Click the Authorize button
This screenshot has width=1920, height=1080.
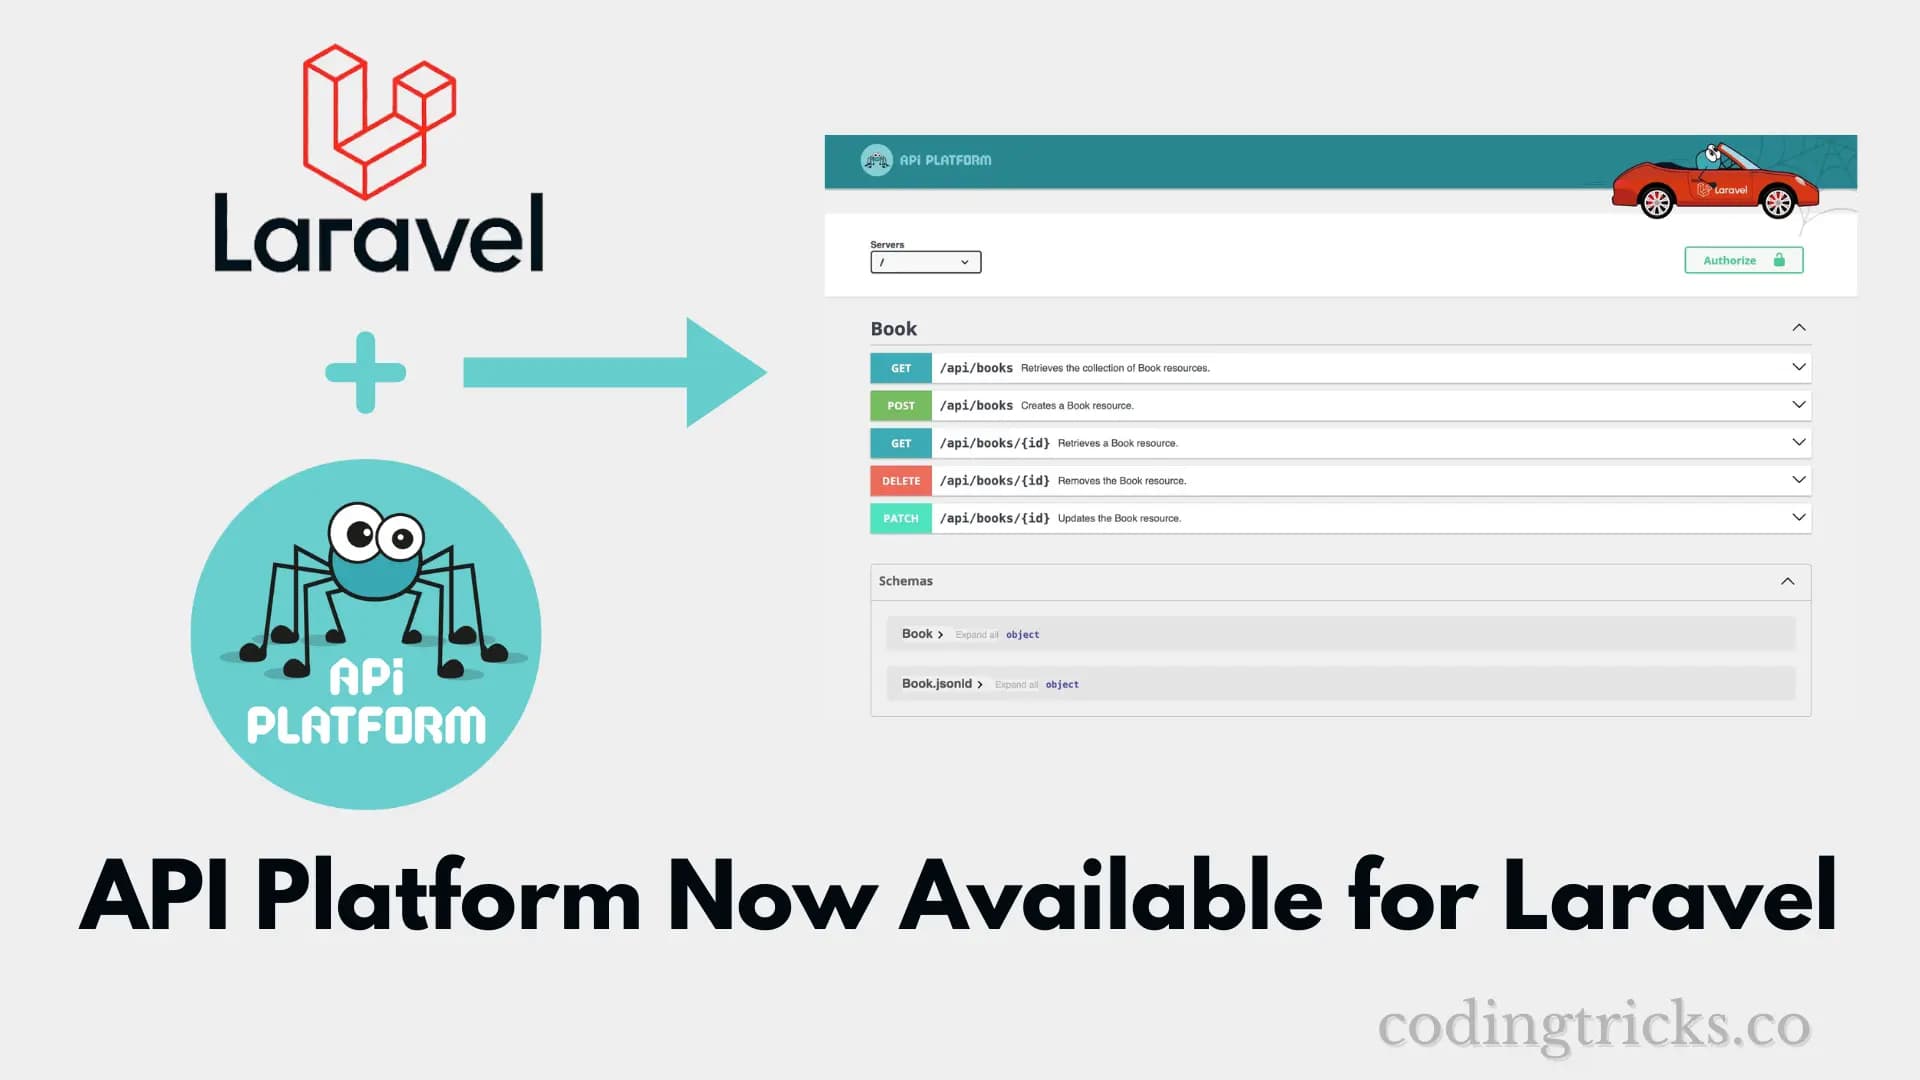pos(1742,258)
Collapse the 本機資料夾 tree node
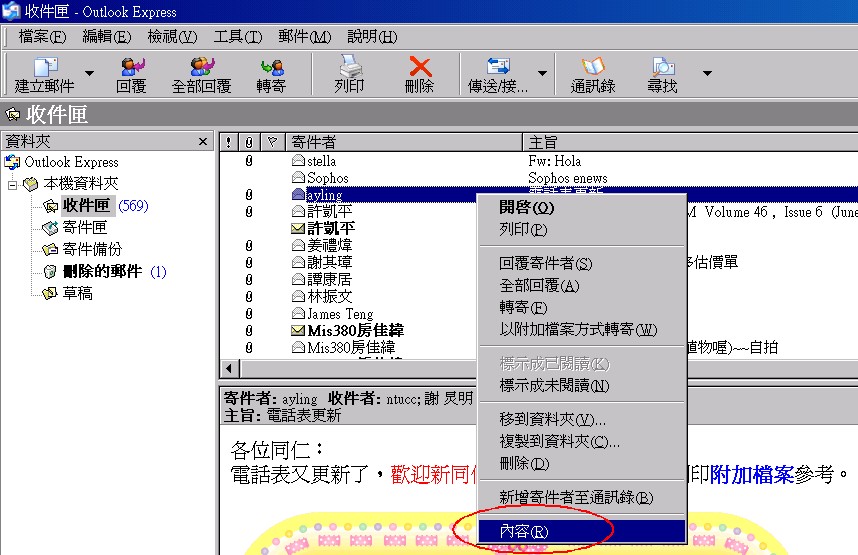Image resolution: width=858 pixels, height=555 pixels. (x=12, y=184)
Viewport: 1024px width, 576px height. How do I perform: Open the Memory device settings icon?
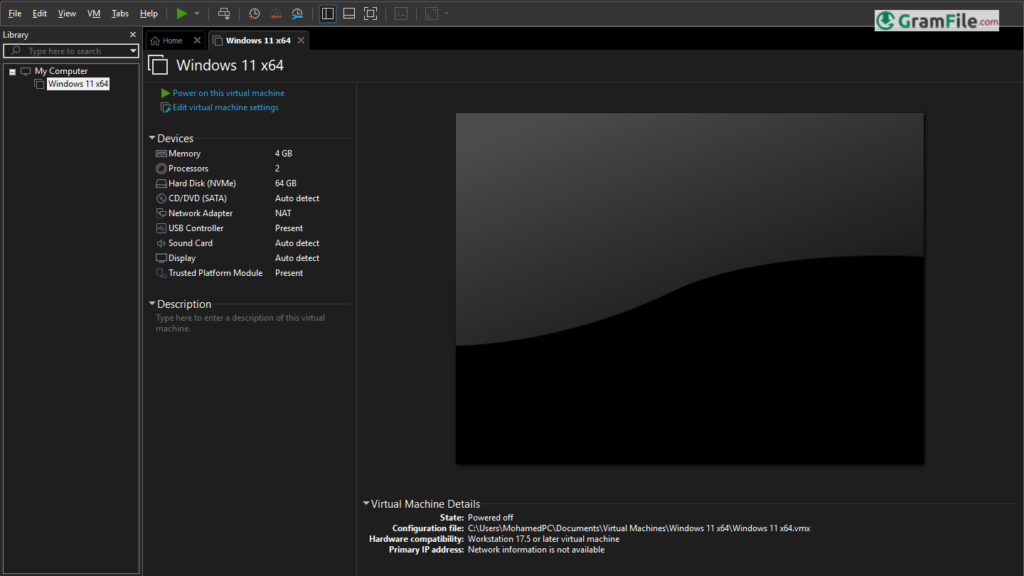(160, 153)
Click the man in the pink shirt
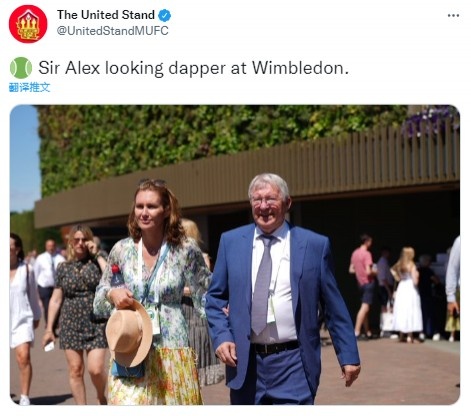This screenshot has height=416, width=471. (x=362, y=285)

══════

Task description
Copy every record exactly, without the pictures.

Task solution
Click the Authorize button
This screenshot has width=1920, height=1080.
pos(1742,258)
Collapse the 本機資料夾 tree node
Image resolution: width=858 pixels, height=555 pixels. (x=12, y=184)
Viewport: 1024px width, 576px height. How do I perform: Open the Memory device settings icon?
(160, 153)
Click the man in the pink shirt
This screenshot has height=416, width=471. (x=362, y=285)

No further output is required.